● **Task requirements**: Go to the line below that contains "1280x630 pixels.". From there to the end of the records, reproduce each line exactly, except the pictures.

::::

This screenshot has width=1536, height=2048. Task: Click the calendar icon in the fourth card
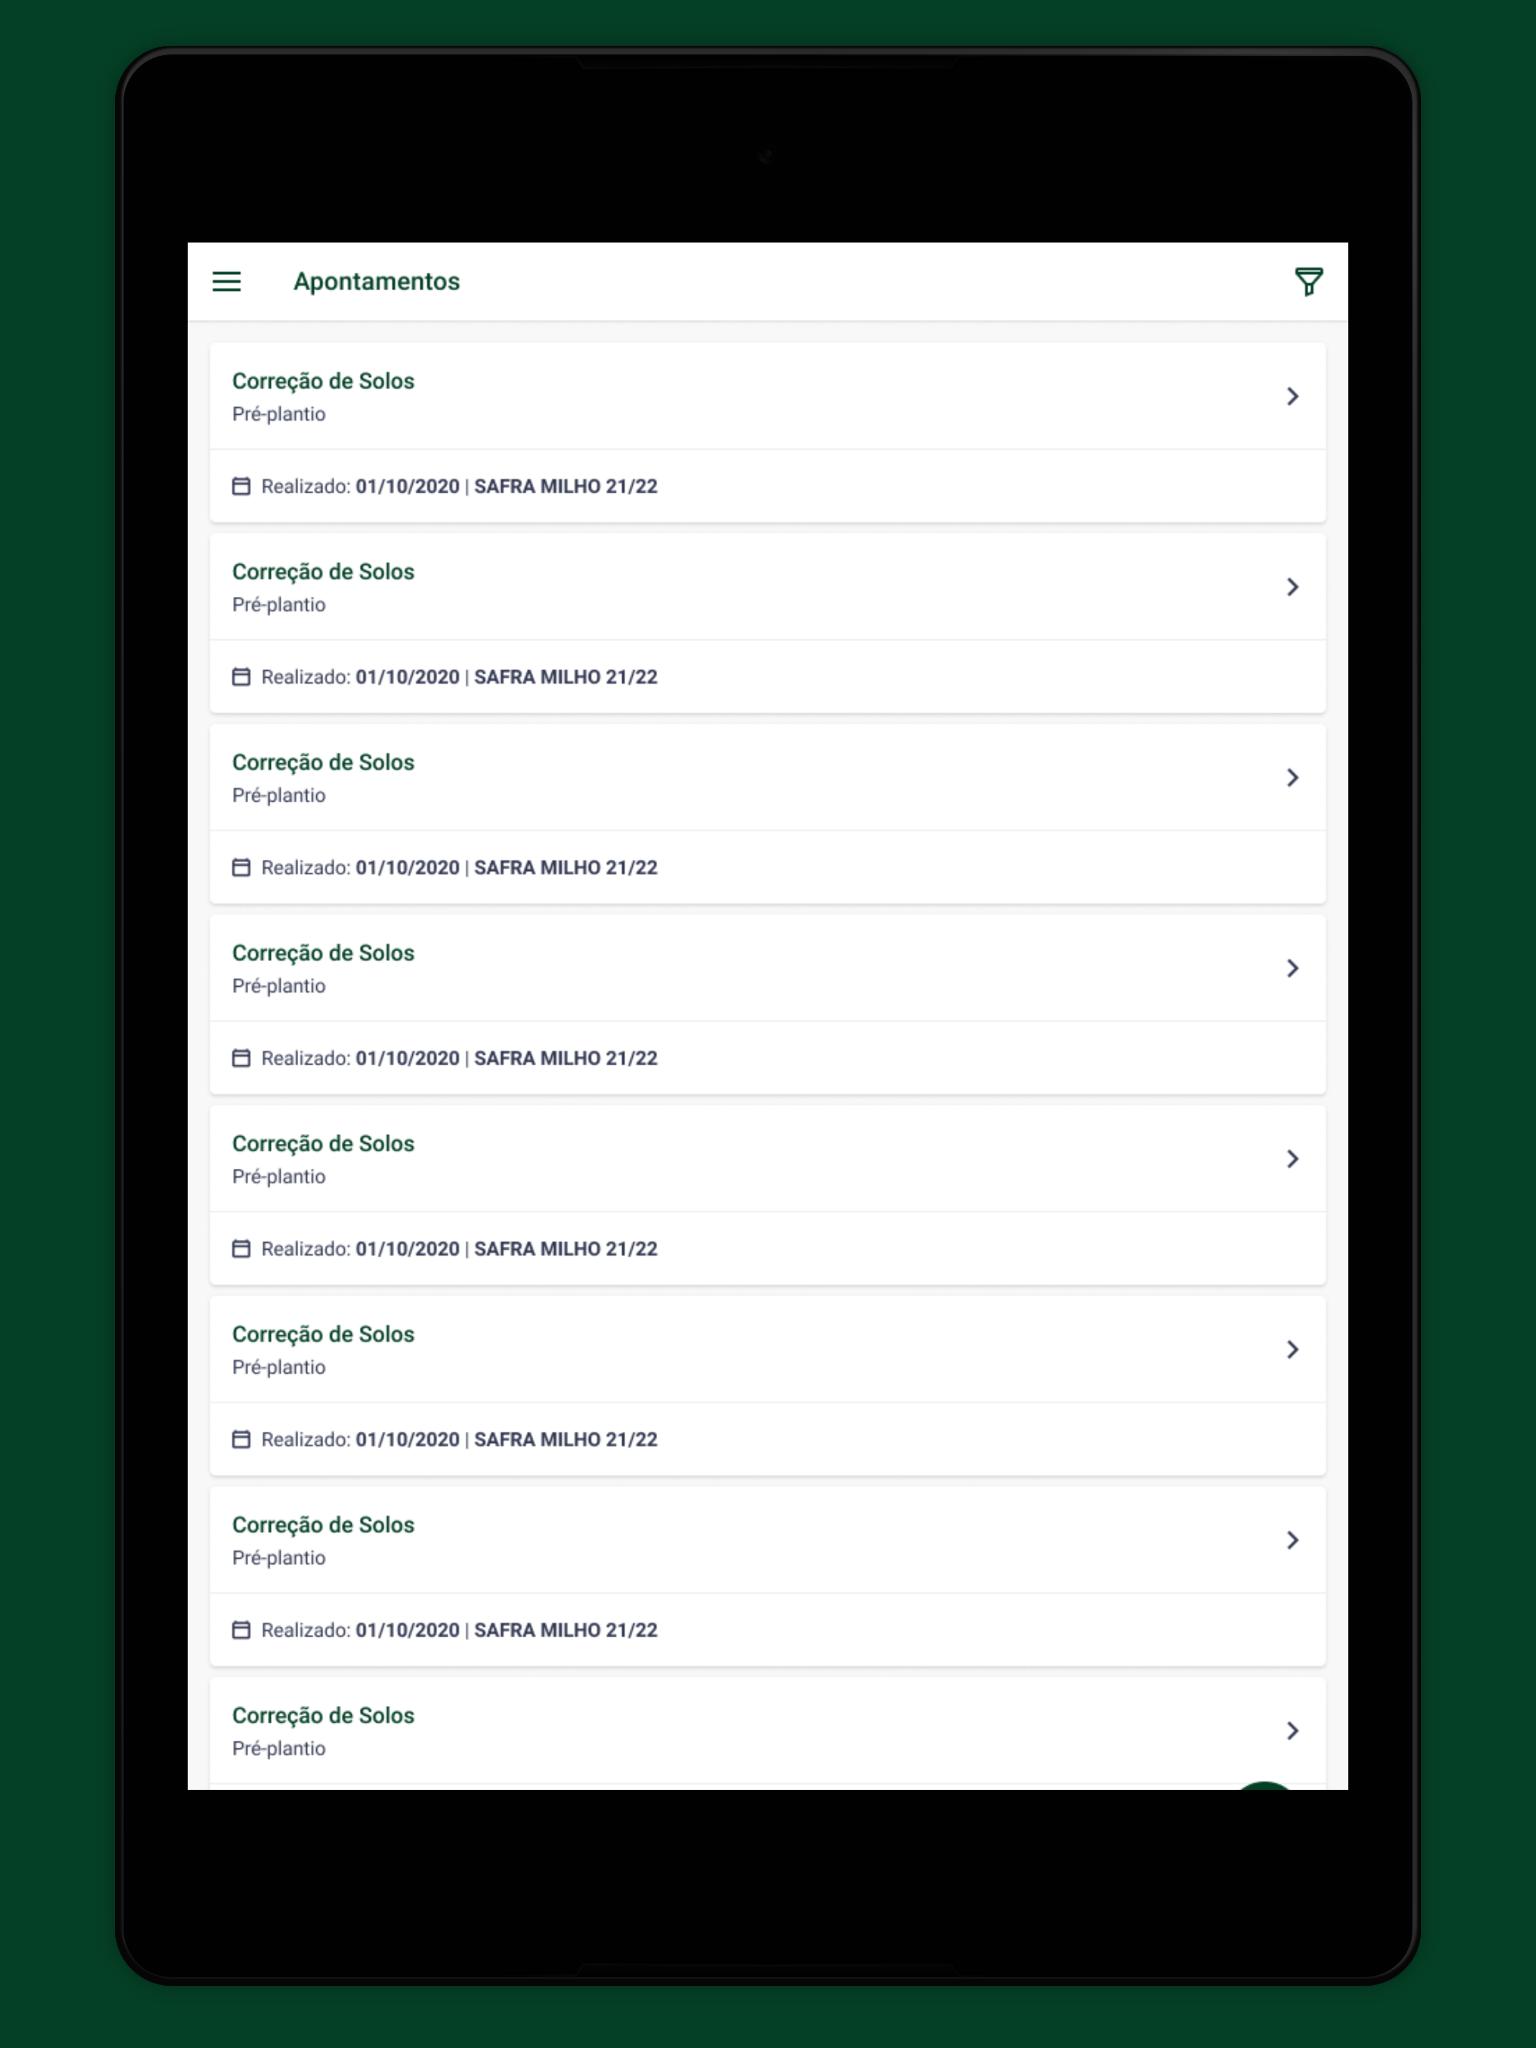[241, 1058]
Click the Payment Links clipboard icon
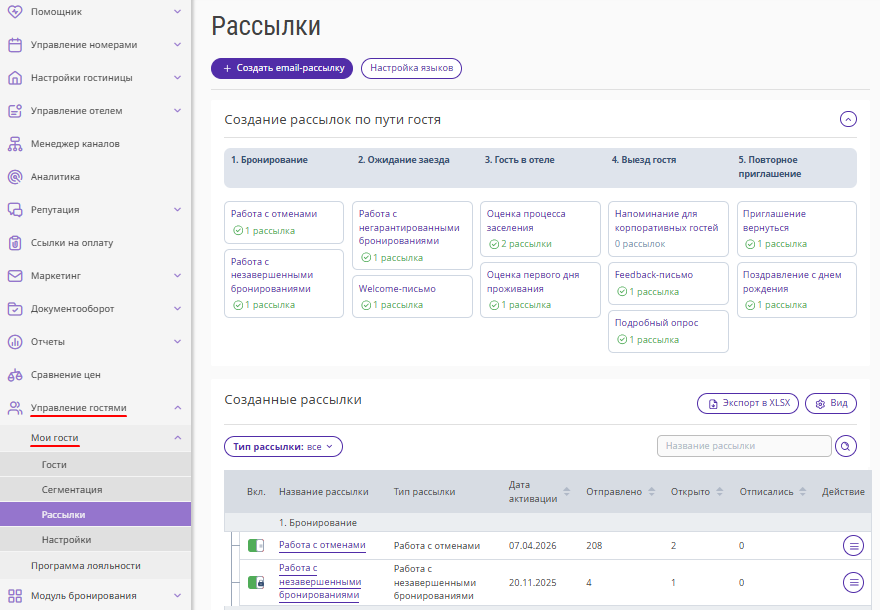 coord(15,243)
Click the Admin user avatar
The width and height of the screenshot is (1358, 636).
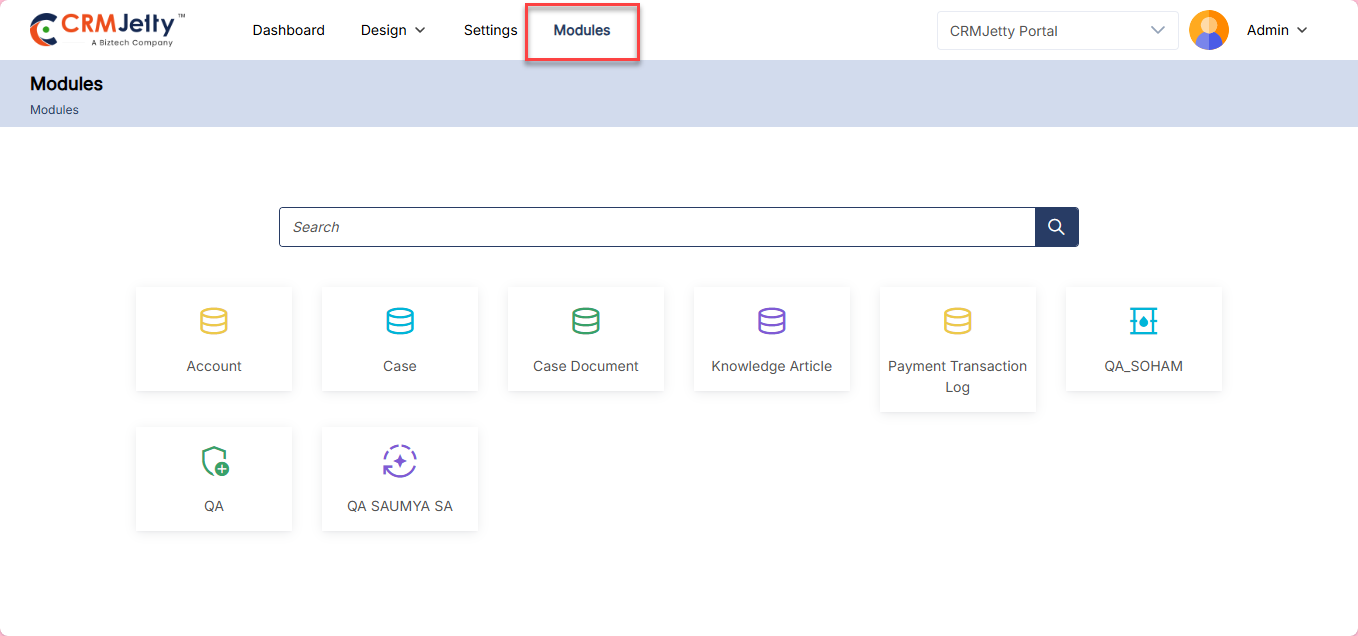(1208, 30)
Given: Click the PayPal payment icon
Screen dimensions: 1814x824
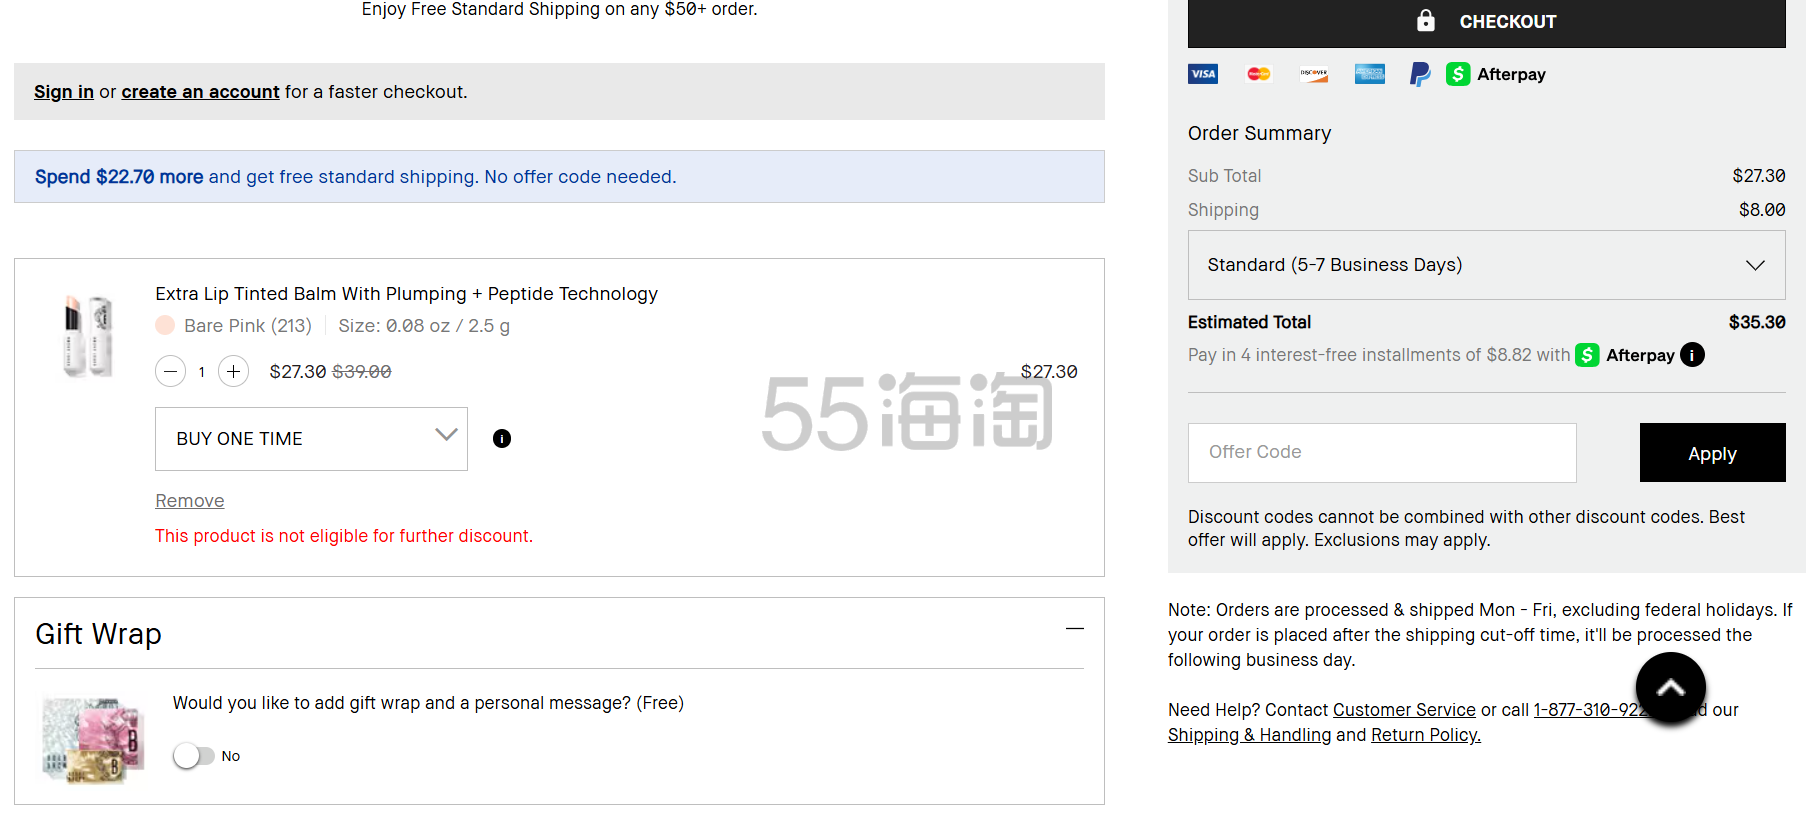Looking at the screenshot, I should click(x=1419, y=74).
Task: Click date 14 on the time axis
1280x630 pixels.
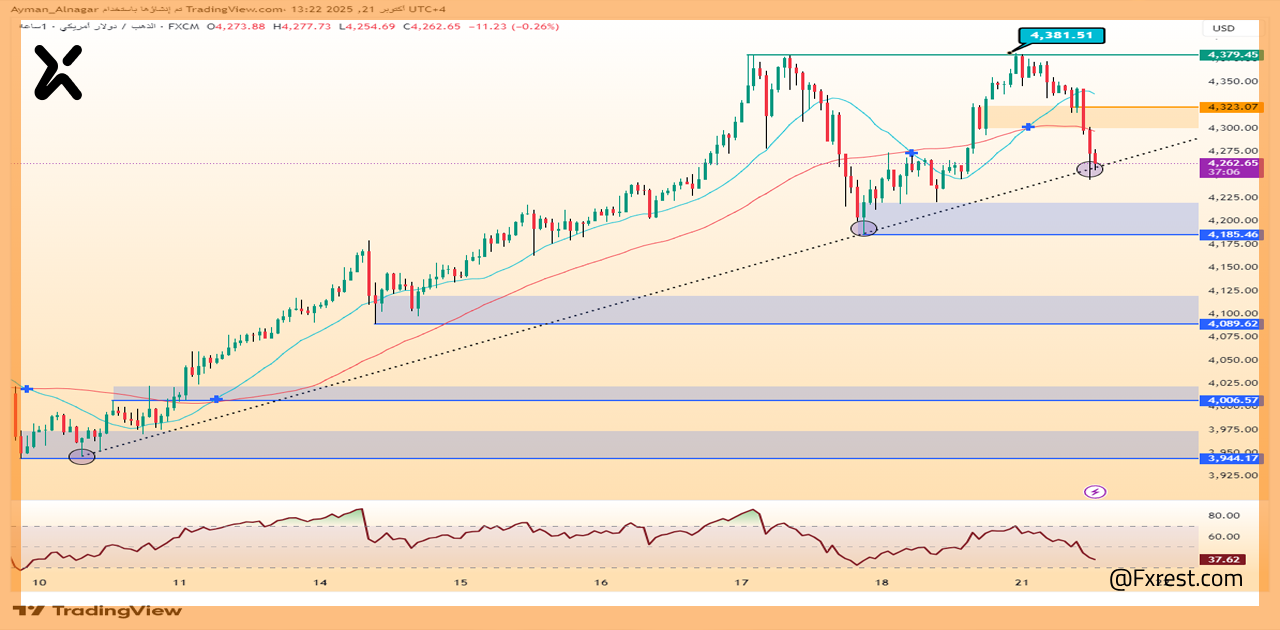Action: 320,581
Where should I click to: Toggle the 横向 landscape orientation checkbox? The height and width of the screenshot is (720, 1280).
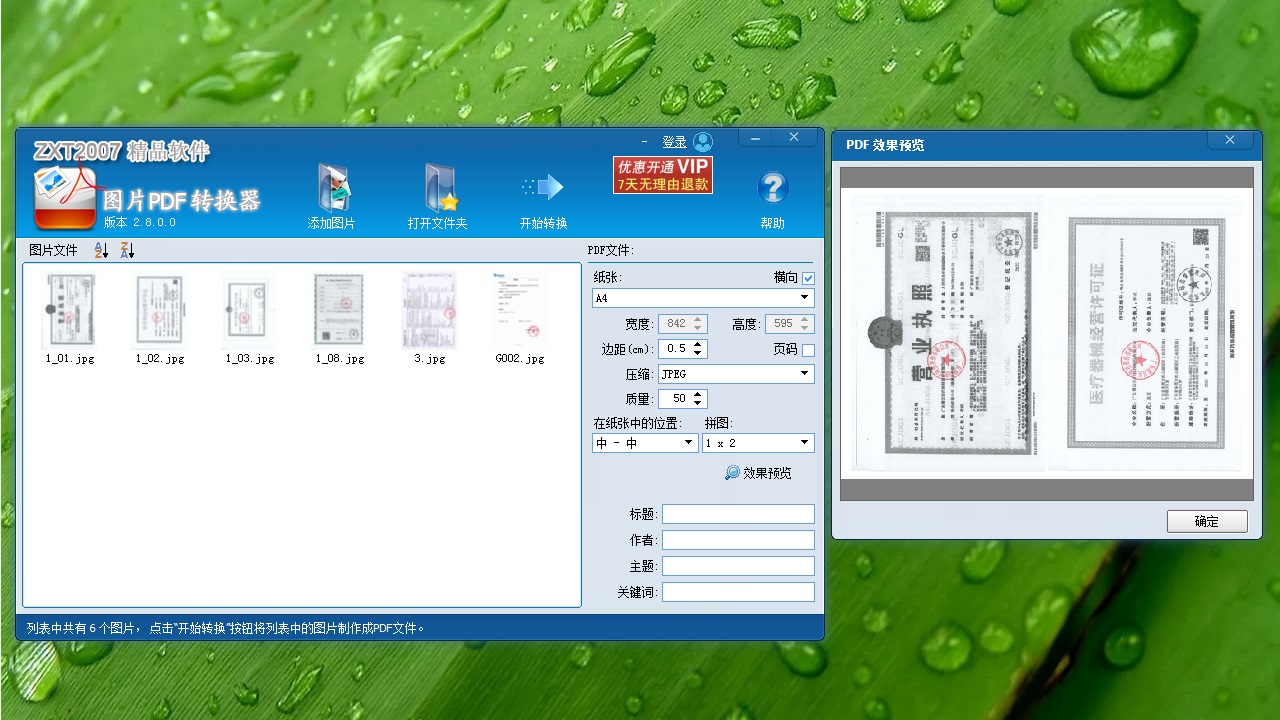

::::

● **Result**:
1280x630 pixels.
Action: 320,581
Where should I click to: Toggle the 横向 landscape orientation checkbox? The height and width of the screenshot is (720, 1280).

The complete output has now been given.